───── 文本摘录 ─────
Copy-and-paste the text below in your GitHub issue and FILL OUT the two last points.

- `transformers` version: 4.36.2
- Platform: Linux-5.15.0-83-generic-x86_64-with-glibc2.31
- Python version: 3.10.13
- Huggingface_hub version: 0.20.1
- Safetensors version: 0.4.1
- Accelerate version: 0.25.0
- Accelerate config:    not found
- PyTorch version (GPU?): 2.0.0+cu117 (True)
- Tensorflow version (GPU?): not installed (NA)
- Flax version (CPU?/GPU?/TPU?): not installed (NA)
- Jax version: not installed
- JaxLib version: not installed
- Using GPU in script?: <fill in>
- Using distributed or parallel set-up in script?: <fill in>

Others

No response

hiyouga commented 10 months ago

accelerate 并不能减少每张卡上的显存占用使用 deepspeed zero3 将模型分到多张卡上 https://github.com/xverse-ai/XVERSE-65B?tab=readme-ov-file#%E6%A8%A1%E5%9E%8B%E5%BE%AE%E8%B0%83

leoterry-ulrica commented 10 months ago

accelerate 并不能减少每张卡上的显存占用使用 deepspeed zero3 将模型分到多张卡上 https://github.com/xverse-ai/XVERSE-65B?tab=readme-ov-file#%E6%A8%A1%E5%9E%8B%E5%BE%AE%E8%B0%83

依然会提示内存不足。
───── 任务输入 ─────
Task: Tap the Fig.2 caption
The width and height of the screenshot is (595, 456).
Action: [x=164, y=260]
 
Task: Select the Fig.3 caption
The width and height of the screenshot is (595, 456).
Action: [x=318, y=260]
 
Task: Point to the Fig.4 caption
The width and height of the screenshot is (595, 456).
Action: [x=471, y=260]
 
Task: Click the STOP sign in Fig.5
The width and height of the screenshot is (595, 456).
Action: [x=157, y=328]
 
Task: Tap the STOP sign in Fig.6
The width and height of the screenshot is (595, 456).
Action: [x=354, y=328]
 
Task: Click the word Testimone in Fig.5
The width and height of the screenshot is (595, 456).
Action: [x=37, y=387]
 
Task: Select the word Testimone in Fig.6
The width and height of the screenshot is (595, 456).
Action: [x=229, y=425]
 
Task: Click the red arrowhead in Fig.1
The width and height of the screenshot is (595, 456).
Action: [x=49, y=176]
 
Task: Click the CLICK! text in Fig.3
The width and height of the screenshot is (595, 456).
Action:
─────
───── 任务输入 ─────
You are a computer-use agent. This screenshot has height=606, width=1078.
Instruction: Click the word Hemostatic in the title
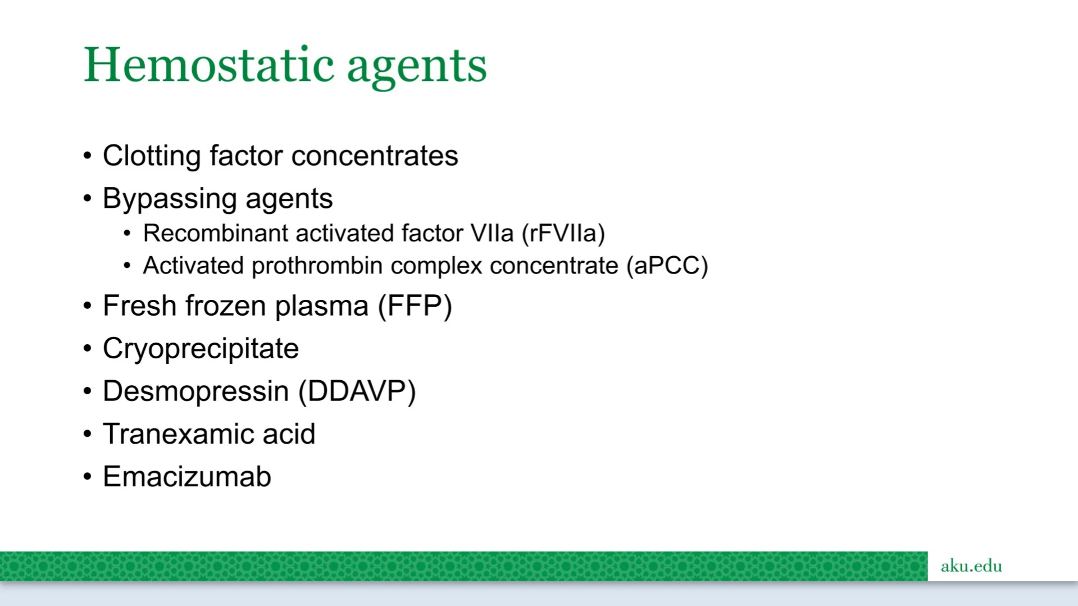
─────
### 要求 1
请逐字复述文本摘录中从“Copy-and-paste the text”到“(GPU?): 2.0.0+cu117 (True)”的这一段。
### 要求 2
把条目中从含有“Task: Click the STOP sign in Fig.5”的那一行到含有“Action: [x=37, y=387]”的那一行这一段重新写出，将其中的“Click”替换为“Press”，其他内容保持不变，只给出这一段。

### 结果 1
Copy-and-paste the text below in your GitHub issue and FILL OUT the two last points.

- `transformers` version: 4.36.2
- Platform: Linux-5.15.0-83-generic-x86_64-with-glibc2.31
- Python version: 3.10.13
- Huggingface_hub version: 0.20.1
- Safetensors version: 0.4.1
- Accelerate version: 0.25.0
- Accelerate config:    not found
- PyTorch version (GPU?): 2.0.0+cu117 (True)

### 结果 2
Task: Press the STOP sign in Fig.5
The width and height of the screenshot is (595, 456).
Action: [x=157, y=328]
 
Task: Tap the STOP sign in Fig.6
The width and height of the screenshot is (595, 456).
Action: [x=354, y=328]
 
Task: Press the word Testimone in Fig.5
The width and height of the screenshot is (595, 456).
Action: [x=37, y=387]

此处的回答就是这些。